We, in this country are all too painfully aware of our past sins in regard to the rights of various minorities, but we are less conscious of the way in which the public attitude toward certain drugs has been manipulated. New positions of political power and, eventually, thousands of new jobs, were created on the basis of the perceived threat to public health and safety posed by plants and drugs whose sole function was to change perceptions, to open the way to exploration of the unconscious mind, and -- for many -- to allow a direct experience of the numinous.

The 1960s, of course, delivered a powerful blow to the psychedelics. These drugs were being used as part and parcel of a massive rebellion against governmental authority and what was believed to be an immoral and unnecessary war in Vietnam. Also, there were too many loud and authoritative voices claiming that there was a need for a new kind of spirituality, and urging the use of psychedelics to make direct contact with one's God, without the intervention of priest, minister or rabbi.

The voices of psychiatrists, writers and philosophers, and many thoughtful members of the clergy, pleaded for study and investigation of the effects of psychedelics, and of what they could reveal about the nature and function of the human mind and psyche. They were ignored in the clamor against flagrant abuse and misuse, of which there was more than ample evidence. The government and the Church decided that psychedelic drugs were dangerous to society, and with the help of the press, it was made clear that this was the way to social chaos and spiritual disaster.
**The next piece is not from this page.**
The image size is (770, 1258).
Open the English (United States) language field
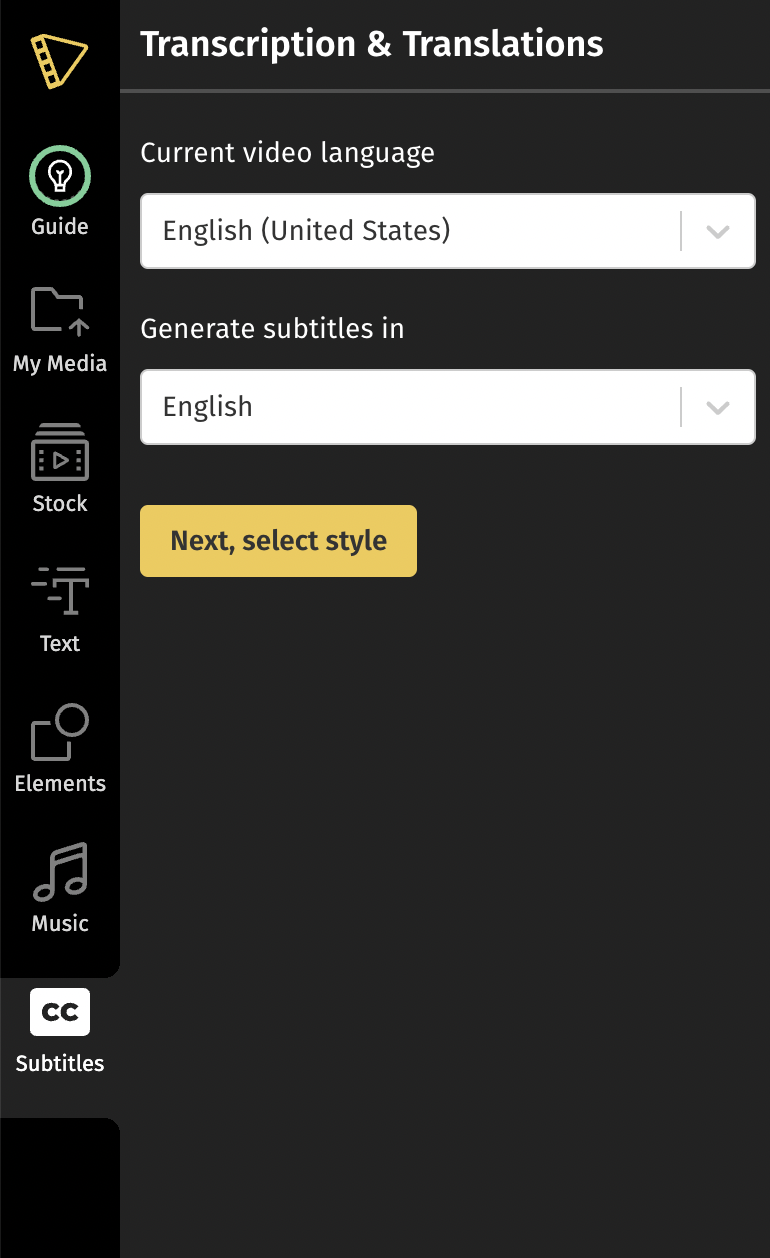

What was unstated, of course, was the oldest rule of all: "Thou shalt not oppose nor embarrass those in power without being punished."

I have stated some of my reasons for holding the view that psychedelic drugs are treasures. There are others, and many of them are spun into the texture of this story. There is, for instance, the effect they have on my perception of colors, which is completely remarkable. Also, there is the deepening of my emotional rapport with another person, which can become an exquisitely beautiful experience, with eroticism of sublime intensity. I enjoy the enhancement of the sense of touch, smell and taste, and the fascinating changes in my perception of the flow of time.

I deem myself blessed, in that I have experienced, however briefly, the existence of God. I have felt a sacred oneness with creation and its Creator, and -- most precious of all -- I have touched the core of my own soul.

It is for these reasons that I have dedicated my life to this area of inquiry. Someday I may understand how these simple catalysts do what they do. In the meantime, I am forever in their debt. And I will forever be their champion.